July 19, 2021

The Double Dip: A Connecticut Case Study

Penny Oudheusden v. Peter Oudheusden, No. SC 203300 (Connecticut Supreme Court, April 27, 2021)

By Elizabeth Ciccone, Director, Advisory Services

The Double Dip: A Connecticut Case Study Marital Dissolution

On April 27, 2021, the Connecticut Supreme Court handed down a landmark decision when it ruled the double dip permissible. But what is the double dip and why is it such a big deal?

In matrimonial cases, often a closely held business is one of the most valuable assets of the marital estate. Once values have been ascribed to assets in the marital estate, the court equitably divides those assets. Frequently, the business-owning spouse wishes to retain the closely held business and “buys out” the non-business owning spouse (i.e., is ordered to compensate the non-business owning spouse for the latter’s equitable share of the business’ value). The double dip occurs where the business-owning spouse has paid some portion of the value of the entity to the non-business owning spouse and, in conjunction with that payment, is also required to pay support to the non-business owning spouse based on the earnings generated by that same closely held business. This can be a particularly acute problem when the closely held business is a service-based business and the vast majority of revenues are generated from the provision of personal services.

What Happened

Let’s look at what happened in the Oudheusden case’s long and lengthy travel through the Connecticut court system.

The husband owned two closely held businesses collectively valued at $904,000, from which he earned compensation of $550,000. The businesses represented the primary component of value in the marital estate. The Trial Court ordered the husband to pay the wife $452,000, representing 50% of the value of the closely held businesses, and awarded the two businesses solely to the husband. The Court then awarded the wife lifetime alimony of $18,000 per month, or $216,000 annually, based on husband’s annual earnings of $550,000.

After the Trial Court’s decision, the husband appealed to the Appellate Court, claiming that the Trial Court impermissibly double counted his income in utilizing it both in the determination of the value of the closely held businesses and the support award. The Appellate Court agreed and reversed and remanded for a new hearing on financial issues. The wife then petitioned for certification to appeal to the Supreme Court. The wife’s petition for certification was granted and included the issue of whether the Appellate Court correctly concluded that the Trial Court had erroneously engaged in double dipping by awarding income generated from the husband’s businesses as well as a percentage of those same businesses in the division of property.

The Ruling

The Supreme Court ultimately ruled that the Trial Court did not improperly double count the value of the husband’s businesses because, “…any rule against double counting does not apply when the distributed asset is the value of a business and the alimony is based on income earned from that business.” The Supreme Court then outlined its decision in greater detail, ultimately concluding that the prohibition against double counting exists for pensions, retirement assets, bank accounts, vested stock and, notably, stock in a closely held business, but not when the asset in question is a business whose value is being distributed.
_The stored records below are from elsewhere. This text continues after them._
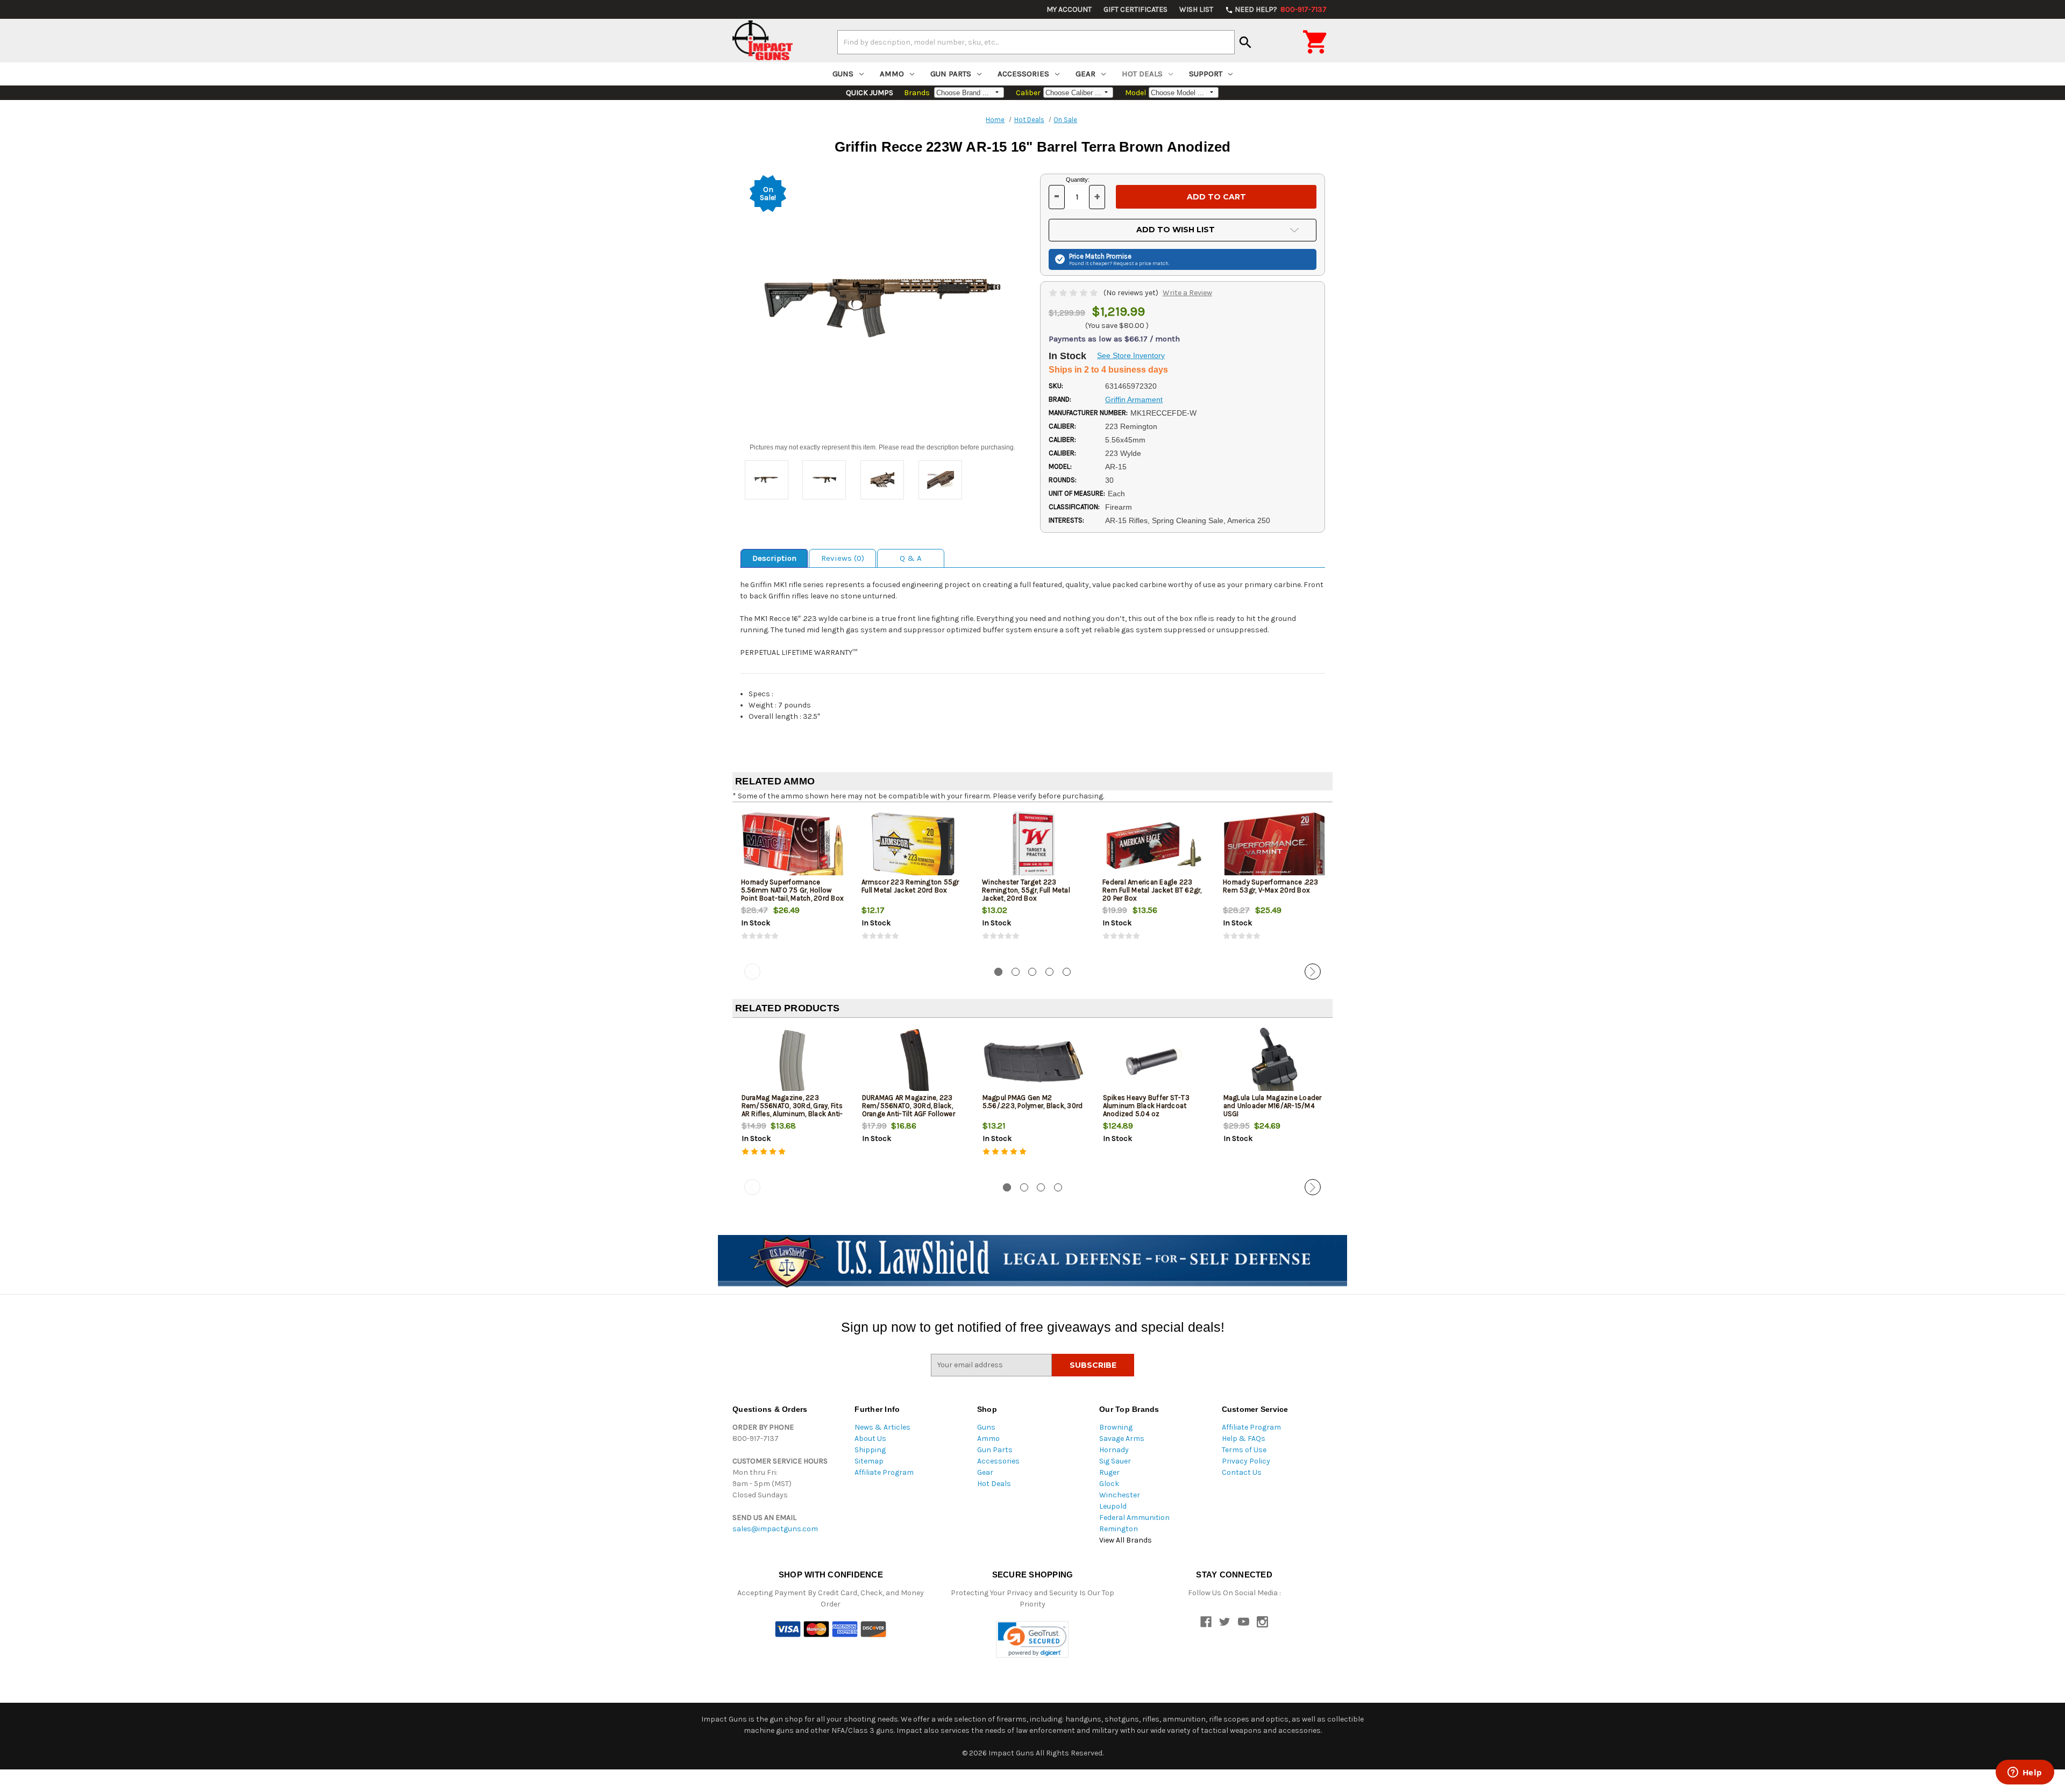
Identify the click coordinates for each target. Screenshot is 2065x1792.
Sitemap (869, 1461)
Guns (842, 73)
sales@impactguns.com (775, 1528)
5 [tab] (1067, 972)
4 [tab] (1049, 972)
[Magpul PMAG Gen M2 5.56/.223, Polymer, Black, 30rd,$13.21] (1033, 1061)
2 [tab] (1016, 972)
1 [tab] (998, 972)
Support (1205, 73)
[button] (1032, 1640)
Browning (1116, 1427)
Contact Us (1242, 1472)
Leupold (1113, 1506)
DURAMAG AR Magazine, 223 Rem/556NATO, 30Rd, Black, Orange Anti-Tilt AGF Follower (908, 1106)
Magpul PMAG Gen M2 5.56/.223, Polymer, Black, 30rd (1032, 1102)
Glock (1109, 1483)
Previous (752, 971)
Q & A (911, 558)
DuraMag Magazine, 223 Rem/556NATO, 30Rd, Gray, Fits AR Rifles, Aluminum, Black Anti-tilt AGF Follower (792, 1110)
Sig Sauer (1115, 1461)
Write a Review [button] (1187, 292)
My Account (1069, 9)
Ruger (1109, 1472)
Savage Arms (1121, 1438)
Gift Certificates (1135, 9)
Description (774, 558)
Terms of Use (1244, 1449)
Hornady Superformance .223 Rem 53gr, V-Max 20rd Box (1271, 886)
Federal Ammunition (1134, 1517)
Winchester (1119, 1495)
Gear (1085, 73)
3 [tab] (1032, 972)
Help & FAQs (1243, 1438)
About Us (870, 1438)
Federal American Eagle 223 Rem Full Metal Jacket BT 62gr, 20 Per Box (1152, 890)
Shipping (870, 1449)
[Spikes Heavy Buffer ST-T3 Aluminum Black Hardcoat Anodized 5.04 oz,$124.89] (1154, 1061)
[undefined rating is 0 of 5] (1074, 292)
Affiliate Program (884, 1472)
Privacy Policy (1246, 1461)
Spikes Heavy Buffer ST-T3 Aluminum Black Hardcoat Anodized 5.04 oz (1146, 1106)
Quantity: (1078, 179)
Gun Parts (950, 73)
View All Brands (1125, 1540)
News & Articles (882, 1427)
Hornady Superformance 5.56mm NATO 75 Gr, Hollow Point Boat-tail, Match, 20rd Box (792, 890)
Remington (1118, 1528)
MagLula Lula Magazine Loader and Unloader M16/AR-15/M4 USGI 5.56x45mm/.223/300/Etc (1272, 1110)
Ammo (892, 73)
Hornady (1114, 1449)
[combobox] (1036, 42)
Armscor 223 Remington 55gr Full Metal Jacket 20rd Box (910, 886)
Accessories (1023, 73)
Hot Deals (1142, 73)
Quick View (793, 845)
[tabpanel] (793, 885)
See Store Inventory (1131, 355)
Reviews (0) (842, 558)
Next (1313, 971)
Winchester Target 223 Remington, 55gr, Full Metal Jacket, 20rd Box (1026, 890)
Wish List (1196, 9)
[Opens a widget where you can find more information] (2024, 1773)
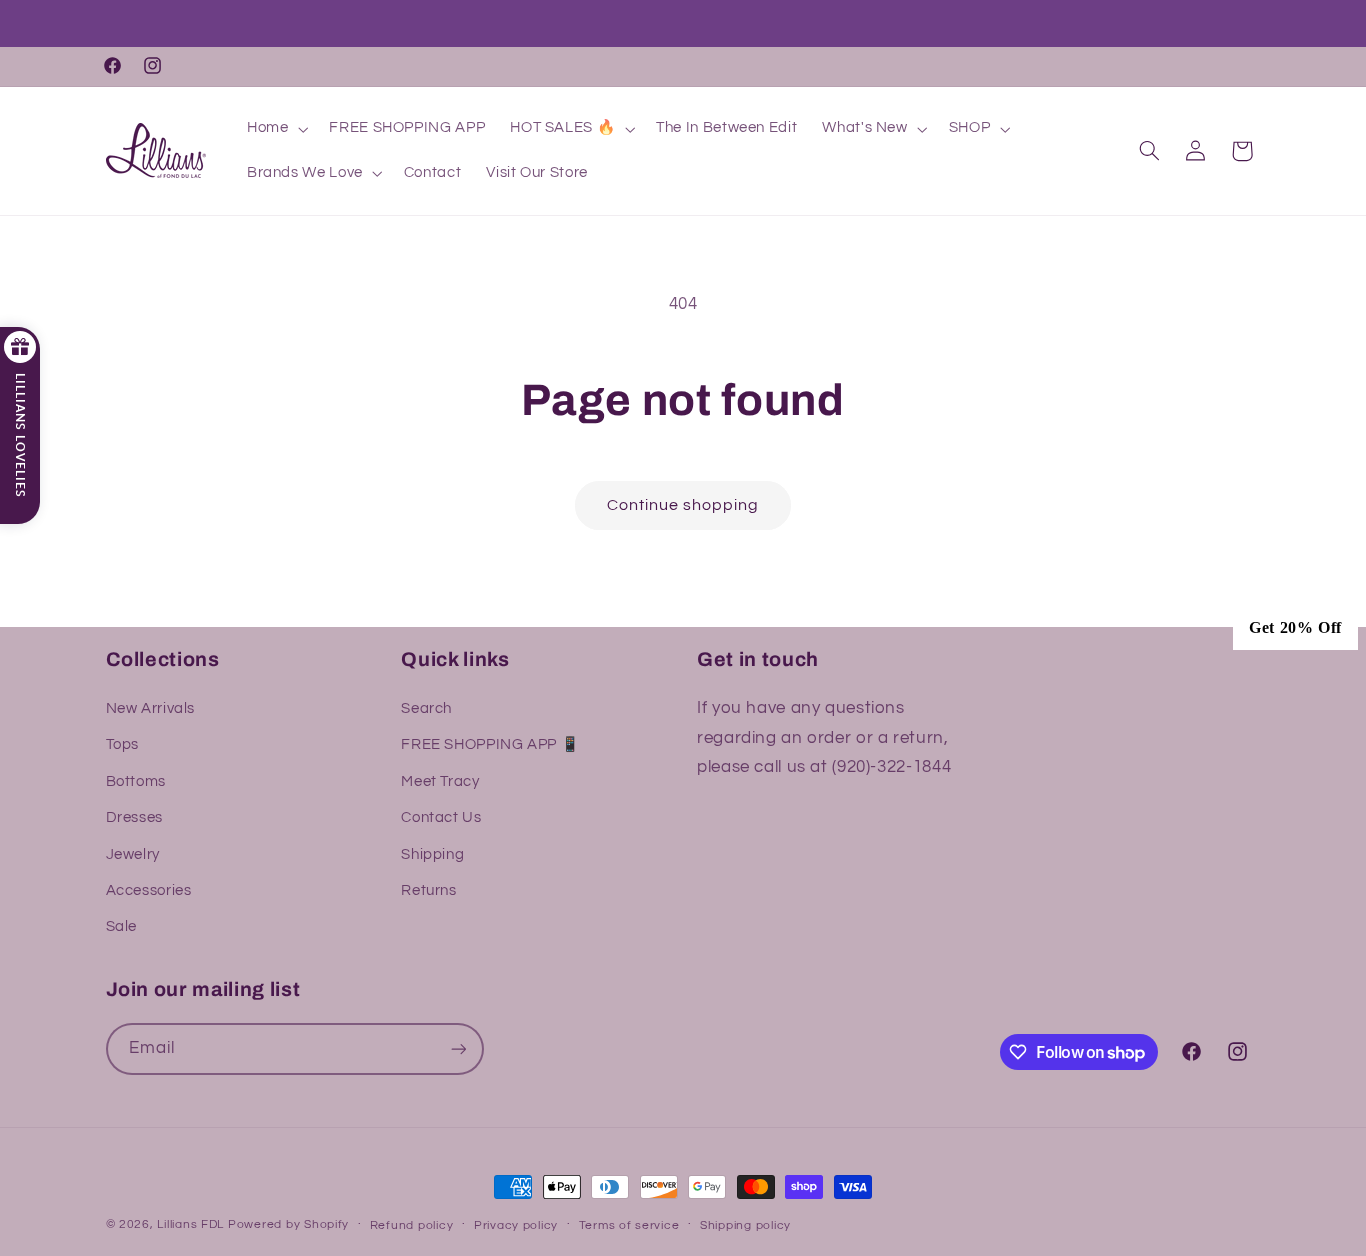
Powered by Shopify (288, 1224)
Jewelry (133, 854)
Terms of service (629, 1225)
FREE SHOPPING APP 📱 (490, 744)
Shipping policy (745, 1225)
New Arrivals (151, 708)
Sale (122, 926)
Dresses (134, 817)
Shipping (432, 854)
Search (426, 708)
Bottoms (136, 781)
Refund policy (412, 1225)
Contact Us (441, 817)
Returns (428, 890)
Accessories (149, 890)
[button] (275, 129)
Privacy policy (516, 1225)
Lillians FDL (190, 1224)
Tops (123, 744)
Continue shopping (683, 505)
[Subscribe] (458, 1048)
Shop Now (770, 24)
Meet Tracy (440, 781)
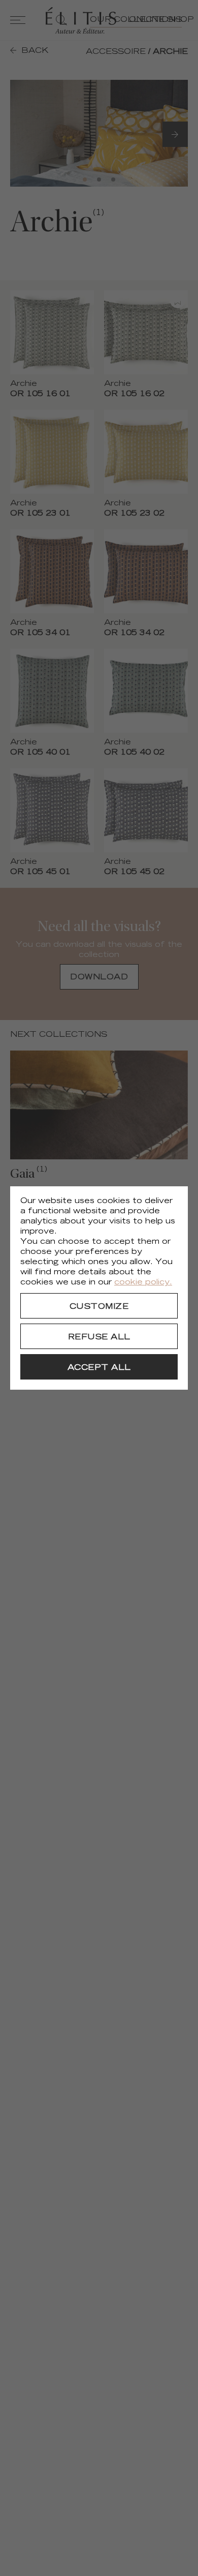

The Supreme Court looked to other states’ case law in fashioning its orders, particularly New York and New Jersey, concluding that “…it is not double counting for a trial court to award a spouse a lump sum representing a portion of the value of a business and also award the spouse alimony that is based on the paying spouse’s actual income from that business.” However, the Supreme Court noted that trial courts must still be diligent in considering all statutory factors in crafting awards and further admonished the courts to ensure that their awards were fair and equitable. 

The Supreme Court concluded its opinion by noting that the Trial Court’s alimony award was an abuse of discretion and, thus, did not make a ruling as to whether the award as a whole was fair. The Supreme Court directed the Trial Court to hold a new hearing on the financial issues. Thus, the Oudheusden saga continues, to be revisited on these same issues again in a future column!